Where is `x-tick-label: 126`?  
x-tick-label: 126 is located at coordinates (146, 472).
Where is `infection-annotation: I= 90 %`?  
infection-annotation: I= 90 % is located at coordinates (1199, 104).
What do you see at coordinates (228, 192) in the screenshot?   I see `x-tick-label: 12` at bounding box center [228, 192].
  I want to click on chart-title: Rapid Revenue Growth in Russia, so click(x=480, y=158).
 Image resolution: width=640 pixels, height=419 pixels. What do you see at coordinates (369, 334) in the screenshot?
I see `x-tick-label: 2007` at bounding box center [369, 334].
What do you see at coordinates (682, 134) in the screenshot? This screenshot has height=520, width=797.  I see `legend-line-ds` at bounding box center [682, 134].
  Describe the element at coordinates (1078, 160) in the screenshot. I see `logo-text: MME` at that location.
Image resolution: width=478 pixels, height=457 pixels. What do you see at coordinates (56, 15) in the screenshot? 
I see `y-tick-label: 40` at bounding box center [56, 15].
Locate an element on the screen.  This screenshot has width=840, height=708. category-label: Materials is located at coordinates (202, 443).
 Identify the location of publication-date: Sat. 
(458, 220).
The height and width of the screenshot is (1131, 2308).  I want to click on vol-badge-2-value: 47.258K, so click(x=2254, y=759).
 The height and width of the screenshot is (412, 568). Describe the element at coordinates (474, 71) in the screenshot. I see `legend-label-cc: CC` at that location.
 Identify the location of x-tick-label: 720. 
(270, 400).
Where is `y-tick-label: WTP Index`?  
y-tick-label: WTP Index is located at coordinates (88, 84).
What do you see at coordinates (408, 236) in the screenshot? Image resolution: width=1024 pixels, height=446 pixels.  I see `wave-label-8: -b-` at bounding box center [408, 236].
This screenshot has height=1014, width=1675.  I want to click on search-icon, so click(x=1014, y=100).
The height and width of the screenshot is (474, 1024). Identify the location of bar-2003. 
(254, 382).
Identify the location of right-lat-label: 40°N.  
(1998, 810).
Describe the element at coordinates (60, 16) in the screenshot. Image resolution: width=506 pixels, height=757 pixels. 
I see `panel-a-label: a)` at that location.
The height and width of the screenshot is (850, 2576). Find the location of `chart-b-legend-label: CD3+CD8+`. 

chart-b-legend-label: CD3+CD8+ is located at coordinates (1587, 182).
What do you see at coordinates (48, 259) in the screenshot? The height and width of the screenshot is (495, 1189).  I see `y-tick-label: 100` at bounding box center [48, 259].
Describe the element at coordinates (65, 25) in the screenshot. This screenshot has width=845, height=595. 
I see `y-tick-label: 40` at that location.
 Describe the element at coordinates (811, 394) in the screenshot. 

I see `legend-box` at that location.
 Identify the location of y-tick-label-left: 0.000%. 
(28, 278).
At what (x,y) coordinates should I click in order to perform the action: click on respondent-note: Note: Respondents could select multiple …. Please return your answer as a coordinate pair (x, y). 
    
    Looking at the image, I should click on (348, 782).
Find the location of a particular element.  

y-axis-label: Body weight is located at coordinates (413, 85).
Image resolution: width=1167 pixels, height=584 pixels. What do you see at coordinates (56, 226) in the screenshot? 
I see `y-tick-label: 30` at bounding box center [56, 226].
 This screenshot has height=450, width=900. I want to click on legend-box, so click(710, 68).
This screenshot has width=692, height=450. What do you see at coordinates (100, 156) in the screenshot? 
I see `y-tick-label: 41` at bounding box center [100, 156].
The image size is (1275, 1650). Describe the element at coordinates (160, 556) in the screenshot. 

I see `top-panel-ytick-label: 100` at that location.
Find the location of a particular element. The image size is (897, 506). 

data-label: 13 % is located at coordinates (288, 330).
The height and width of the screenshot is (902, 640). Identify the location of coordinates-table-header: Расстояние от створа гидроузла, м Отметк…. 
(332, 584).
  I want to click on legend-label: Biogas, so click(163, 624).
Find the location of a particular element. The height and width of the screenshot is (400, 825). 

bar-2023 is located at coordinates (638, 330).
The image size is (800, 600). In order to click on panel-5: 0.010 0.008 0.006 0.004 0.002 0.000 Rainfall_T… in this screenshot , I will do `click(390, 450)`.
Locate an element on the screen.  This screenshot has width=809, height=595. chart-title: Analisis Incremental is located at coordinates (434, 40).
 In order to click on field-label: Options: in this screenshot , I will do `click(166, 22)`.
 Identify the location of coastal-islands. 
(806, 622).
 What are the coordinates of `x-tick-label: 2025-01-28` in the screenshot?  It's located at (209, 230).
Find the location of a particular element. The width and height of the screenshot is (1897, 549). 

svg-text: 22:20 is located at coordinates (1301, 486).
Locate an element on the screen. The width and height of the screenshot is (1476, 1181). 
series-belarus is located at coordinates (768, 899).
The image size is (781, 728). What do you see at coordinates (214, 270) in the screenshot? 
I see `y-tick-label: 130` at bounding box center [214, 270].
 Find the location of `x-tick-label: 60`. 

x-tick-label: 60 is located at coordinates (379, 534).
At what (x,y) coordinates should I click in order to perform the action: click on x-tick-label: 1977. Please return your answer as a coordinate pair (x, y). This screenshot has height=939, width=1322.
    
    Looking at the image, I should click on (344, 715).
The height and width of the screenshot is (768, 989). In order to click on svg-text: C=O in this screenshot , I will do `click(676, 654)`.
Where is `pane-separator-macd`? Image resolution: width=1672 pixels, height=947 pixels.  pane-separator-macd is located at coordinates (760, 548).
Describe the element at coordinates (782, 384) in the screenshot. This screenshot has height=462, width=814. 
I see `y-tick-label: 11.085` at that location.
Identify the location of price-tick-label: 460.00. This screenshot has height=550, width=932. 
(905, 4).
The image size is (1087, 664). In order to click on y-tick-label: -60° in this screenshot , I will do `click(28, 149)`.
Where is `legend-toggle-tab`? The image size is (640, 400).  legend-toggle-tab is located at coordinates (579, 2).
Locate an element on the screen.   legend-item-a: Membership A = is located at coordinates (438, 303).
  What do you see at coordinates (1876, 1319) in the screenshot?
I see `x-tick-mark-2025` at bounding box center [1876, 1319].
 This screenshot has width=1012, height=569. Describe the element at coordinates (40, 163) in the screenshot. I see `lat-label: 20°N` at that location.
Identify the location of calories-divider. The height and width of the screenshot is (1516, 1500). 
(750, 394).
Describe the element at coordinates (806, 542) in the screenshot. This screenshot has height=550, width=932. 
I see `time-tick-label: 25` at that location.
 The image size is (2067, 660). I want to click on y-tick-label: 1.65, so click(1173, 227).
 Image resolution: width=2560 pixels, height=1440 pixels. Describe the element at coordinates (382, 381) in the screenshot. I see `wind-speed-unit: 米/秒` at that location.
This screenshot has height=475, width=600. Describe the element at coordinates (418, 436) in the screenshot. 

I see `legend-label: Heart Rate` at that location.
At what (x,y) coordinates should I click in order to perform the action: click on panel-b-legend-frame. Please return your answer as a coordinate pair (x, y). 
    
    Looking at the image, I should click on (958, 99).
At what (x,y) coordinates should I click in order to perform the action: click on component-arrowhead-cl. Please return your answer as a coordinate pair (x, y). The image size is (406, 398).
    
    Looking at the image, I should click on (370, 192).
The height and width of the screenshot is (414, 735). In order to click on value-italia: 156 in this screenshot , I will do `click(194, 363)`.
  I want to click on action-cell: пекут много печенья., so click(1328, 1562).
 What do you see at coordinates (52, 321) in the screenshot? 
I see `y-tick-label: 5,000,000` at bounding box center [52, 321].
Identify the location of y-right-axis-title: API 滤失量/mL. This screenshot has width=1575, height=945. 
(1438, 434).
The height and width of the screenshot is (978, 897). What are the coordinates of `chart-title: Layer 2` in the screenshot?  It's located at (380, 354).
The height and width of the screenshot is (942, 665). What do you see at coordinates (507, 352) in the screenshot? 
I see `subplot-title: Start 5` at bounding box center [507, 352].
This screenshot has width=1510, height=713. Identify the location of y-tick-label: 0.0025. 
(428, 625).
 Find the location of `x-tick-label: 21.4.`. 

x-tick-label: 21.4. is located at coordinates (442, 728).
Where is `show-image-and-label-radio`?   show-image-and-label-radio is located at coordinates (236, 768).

────

Copy the records above word for word, starting at their first line and ending at the line that contains "What do you see at coordinates (228, 192)".

Where is `x-tick-label: 126`?  
x-tick-label: 126 is located at coordinates (146, 472).
Where is `infection-annotation: I= 90 %`?  
infection-annotation: I= 90 % is located at coordinates (1199, 104).
What do you see at coordinates (228, 192) in the screenshot?   I see `x-tick-label: 12` at bounding box center [228, 192].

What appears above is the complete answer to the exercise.